→ DOCUMENT SECTION
What is blockchain used for?

Blockchain technology caters to a vast range of use cases.

  • Supply chains: efficient supply chains are at the core of many successful businesses and concern themselves with the handling of goods from the supplier to the consumer. The coordination of multiple stakeholders in a given industry has traditionally proven difficult, however. Using blockchain technology, an interoperable ecosystem that revolves around an immutable database could bring new levels of transparency to innumerable industries.

  • Gaming: gamers are at the mercy of the companies that control the servers. There is no real ownership insofar as the end-user is concerned, and in-game assets exist solely within the parameters of a given title. By opting instead for a blockchain-based approach, users would own their assets (in the form of fungible/non-fungible tokens) and gain the ability to transfer them between games or markets.

  • Healthcare: the transparency and security of blockchain technology make it an ideal platform on which to store medical records. The medical landscape (made up of hospitals, clinics, and other health service providers) is incredibly fragmented, and a reliance on centralized servers leaves sensitive information in a vulnerable position. In cryptographically securing their records on a blockchain, patients maintain their privacy, while being able to trivially share the information with any institution that taps into a global database.

  • Remittance: sending money internationally is a hassle with traditional banking. Fees and settlement times make it both expensive and unreliable for urgent transactions, due chiefly to a convoluted network of intermediaries. Cryptocurrencies and blockchains eliminate this ecosystem of middlemen, and a range of projects are currently harnessing the technology to allow for cheap, rapid transfers.

  • Digital identities: the world is sorely in need of an identity solution for the digital age. Physical identities are susceptible to counterfeiting and are unavailable to many individuals. A so-called ‘self-sovereign identity’ would be anchored in a blockchain ledger and tied to its owner, who could selectively reveal information about themselves to third parties, without sacrificing their privacy.

→ TASKS TO CARRY OUT
1. In the article on blockchain uses, what makes sending money internationally through traditional banking expensive and unreliable?
2. Write the next part of the article on blockchain uses, starting after its final sentence.
The listing that follows the article on blockchain uses comes from a separate source.

Stored data entries:
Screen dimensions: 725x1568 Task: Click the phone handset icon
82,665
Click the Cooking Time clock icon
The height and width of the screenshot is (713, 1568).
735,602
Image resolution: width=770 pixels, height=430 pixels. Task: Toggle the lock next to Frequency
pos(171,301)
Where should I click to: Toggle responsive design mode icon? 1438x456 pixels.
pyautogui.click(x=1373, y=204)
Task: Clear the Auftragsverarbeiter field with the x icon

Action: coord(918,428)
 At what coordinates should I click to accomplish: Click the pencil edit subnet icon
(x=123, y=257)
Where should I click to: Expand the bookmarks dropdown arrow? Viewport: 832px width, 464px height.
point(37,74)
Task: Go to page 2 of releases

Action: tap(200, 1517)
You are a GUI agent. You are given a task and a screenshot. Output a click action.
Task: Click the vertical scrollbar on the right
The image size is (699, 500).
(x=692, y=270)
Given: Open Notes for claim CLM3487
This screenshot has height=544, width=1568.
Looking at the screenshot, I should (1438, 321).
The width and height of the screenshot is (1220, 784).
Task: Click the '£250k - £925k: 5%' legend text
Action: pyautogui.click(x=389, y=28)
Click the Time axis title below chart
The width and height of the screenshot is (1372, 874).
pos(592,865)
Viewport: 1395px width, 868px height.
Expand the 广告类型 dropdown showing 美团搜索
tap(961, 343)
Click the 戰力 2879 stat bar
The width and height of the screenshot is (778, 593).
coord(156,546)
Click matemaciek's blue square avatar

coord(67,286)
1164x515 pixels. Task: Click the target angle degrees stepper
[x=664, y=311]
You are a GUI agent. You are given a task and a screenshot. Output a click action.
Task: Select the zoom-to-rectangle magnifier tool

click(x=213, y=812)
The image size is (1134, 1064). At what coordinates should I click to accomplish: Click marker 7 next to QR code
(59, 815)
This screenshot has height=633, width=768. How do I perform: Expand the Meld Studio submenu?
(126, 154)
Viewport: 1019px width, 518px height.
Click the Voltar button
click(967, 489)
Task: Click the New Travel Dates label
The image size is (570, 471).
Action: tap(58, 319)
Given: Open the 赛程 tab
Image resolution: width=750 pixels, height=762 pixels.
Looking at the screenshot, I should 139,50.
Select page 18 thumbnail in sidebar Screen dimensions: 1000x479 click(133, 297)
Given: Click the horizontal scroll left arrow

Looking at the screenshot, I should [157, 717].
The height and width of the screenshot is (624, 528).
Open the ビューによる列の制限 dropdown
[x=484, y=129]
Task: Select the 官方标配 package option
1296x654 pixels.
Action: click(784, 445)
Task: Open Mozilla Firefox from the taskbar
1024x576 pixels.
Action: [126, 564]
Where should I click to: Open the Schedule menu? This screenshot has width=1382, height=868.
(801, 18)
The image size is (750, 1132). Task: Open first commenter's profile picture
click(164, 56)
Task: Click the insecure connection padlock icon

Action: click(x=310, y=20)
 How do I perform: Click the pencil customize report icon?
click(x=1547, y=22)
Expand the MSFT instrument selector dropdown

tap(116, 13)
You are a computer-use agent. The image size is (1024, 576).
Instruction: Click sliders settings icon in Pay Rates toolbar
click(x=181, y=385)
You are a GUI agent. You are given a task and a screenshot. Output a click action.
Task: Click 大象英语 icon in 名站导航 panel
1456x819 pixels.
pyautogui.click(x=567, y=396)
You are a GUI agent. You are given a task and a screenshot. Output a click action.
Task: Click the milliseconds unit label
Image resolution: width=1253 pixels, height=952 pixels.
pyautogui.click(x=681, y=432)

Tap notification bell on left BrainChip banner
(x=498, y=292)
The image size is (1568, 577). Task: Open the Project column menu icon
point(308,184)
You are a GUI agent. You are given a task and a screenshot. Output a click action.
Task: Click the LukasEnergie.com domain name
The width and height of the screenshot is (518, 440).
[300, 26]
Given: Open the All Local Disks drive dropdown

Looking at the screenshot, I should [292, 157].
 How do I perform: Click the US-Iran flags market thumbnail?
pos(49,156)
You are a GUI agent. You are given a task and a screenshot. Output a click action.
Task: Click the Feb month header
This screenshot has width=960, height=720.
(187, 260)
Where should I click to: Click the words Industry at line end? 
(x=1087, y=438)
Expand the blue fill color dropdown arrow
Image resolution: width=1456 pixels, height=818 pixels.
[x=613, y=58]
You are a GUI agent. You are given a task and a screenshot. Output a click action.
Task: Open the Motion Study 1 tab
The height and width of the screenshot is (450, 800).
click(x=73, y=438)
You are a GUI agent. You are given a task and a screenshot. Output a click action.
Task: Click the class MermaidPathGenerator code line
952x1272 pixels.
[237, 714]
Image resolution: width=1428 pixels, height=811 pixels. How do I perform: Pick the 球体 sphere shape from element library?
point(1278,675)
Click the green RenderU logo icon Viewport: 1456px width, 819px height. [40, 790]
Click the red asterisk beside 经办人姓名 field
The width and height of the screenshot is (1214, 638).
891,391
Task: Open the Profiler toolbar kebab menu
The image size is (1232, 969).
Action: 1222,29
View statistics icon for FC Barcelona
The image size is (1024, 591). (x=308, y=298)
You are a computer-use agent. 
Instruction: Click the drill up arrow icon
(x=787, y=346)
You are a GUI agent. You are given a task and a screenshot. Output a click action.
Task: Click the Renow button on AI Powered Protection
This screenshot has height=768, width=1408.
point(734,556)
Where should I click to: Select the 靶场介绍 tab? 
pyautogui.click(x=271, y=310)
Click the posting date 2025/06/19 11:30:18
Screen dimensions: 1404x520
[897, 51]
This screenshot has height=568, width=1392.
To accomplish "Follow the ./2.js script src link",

→ TASK RESPONSES
1. Fees and settlement times, due chiefly to a convoluted network of intermediaries.

2.
  • The Internet of Things: some speculate that the growing list of internet-connected physical devices could be significantly augmented with blockchain technology, both in home and industrial settings. It’s thought that the proliferation of these devices will require a new economy of ‘machine-to-machine’ (or M2M) payments, which necessitates a system capable of high throughput for micropayments.

  • Governance: given that distributed networks implement their own form of regulation, it’s unsurprising that they may have applications in disintermediating governance processes at local, national, or even international levels. Blockchain governance ensures that all participants can be involved in decision-making, and provides a transparent overview of which policies are being implemented.

  • Charity: charitable organizations are often impeded by limitations on how they can accept funds. ‘Crypto-philanthropy’ concerns itself with the use of blockchain technology to circumvent these limitations. Relying on the tech’s inherent properties to ensure greater transparency, global participation and reduced expenses, the emerging field seeks to maximize the impact of charities.

Closing thoughts

Public blockchains are permissionless systems, meaning that there is no authentication procedure to go through before you can become a participant. With Bitcoin and other cryptocurrencies, the user needs only to download open-source software to join the network.

Given the accessibility of these ledgers, it’s incredibly challenging to ban participation, and near-impossible for the entire network to be taken offline. Such accessibility makes them an attractive tool for users of all kinds.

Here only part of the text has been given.